====== MATERIAL SUPPLIED

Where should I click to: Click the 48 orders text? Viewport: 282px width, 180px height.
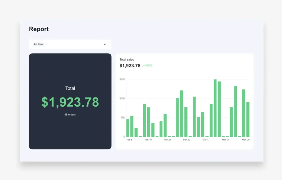[70, 115]
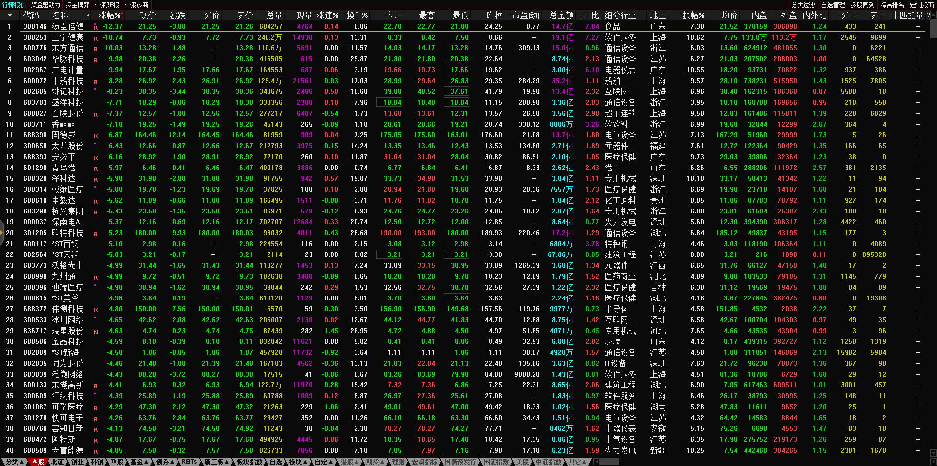This screenshot has height=466, width=937.
Task: Click the K marker beside 伟测科技
Action: coord(96,310)
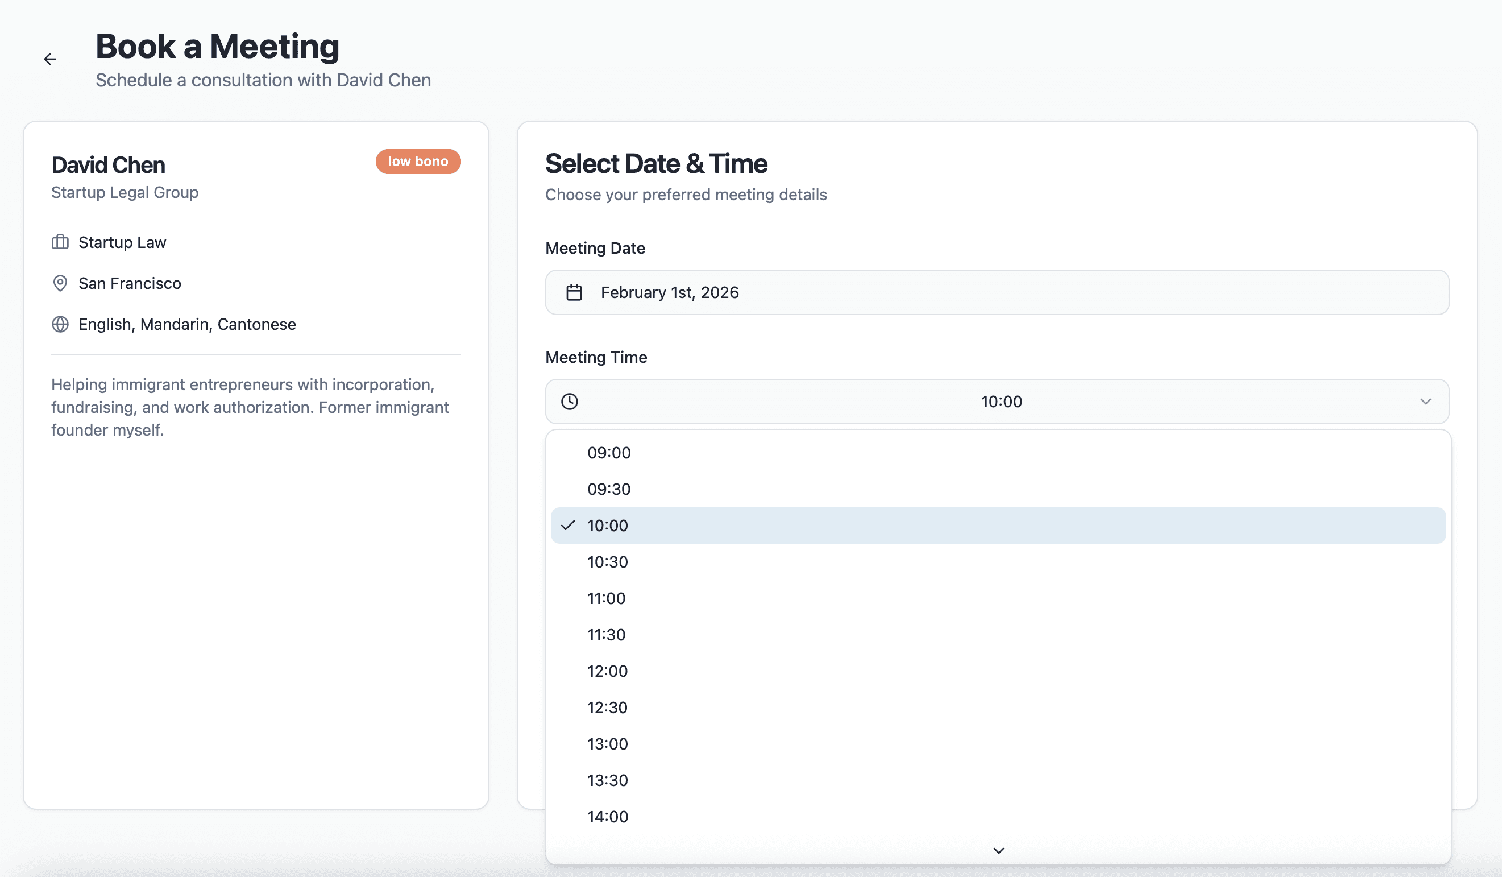1502x877 pixels.
Task: Select the 09:00 time option
Action: click(x=609, y=453)

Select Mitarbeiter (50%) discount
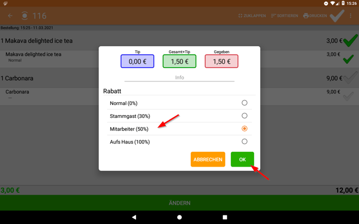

============

### DIRECTIVE
Write out every one of the entries above word for word, leaving out the pictures.

### THE COMPLETED TASK
Where should I click to: Click the 48 orders text? Viewport: 282px width, 180px height.
[70, 115]
This screenshot has height=466, width=937.
Task: Click the K marker beside 伟测科技
Action: coord(96,310)
1502x877 pixels.
Task: Select the 09:00 time option
Action: click(x=609, y=453)

Select Mitarbeiter (50%) discount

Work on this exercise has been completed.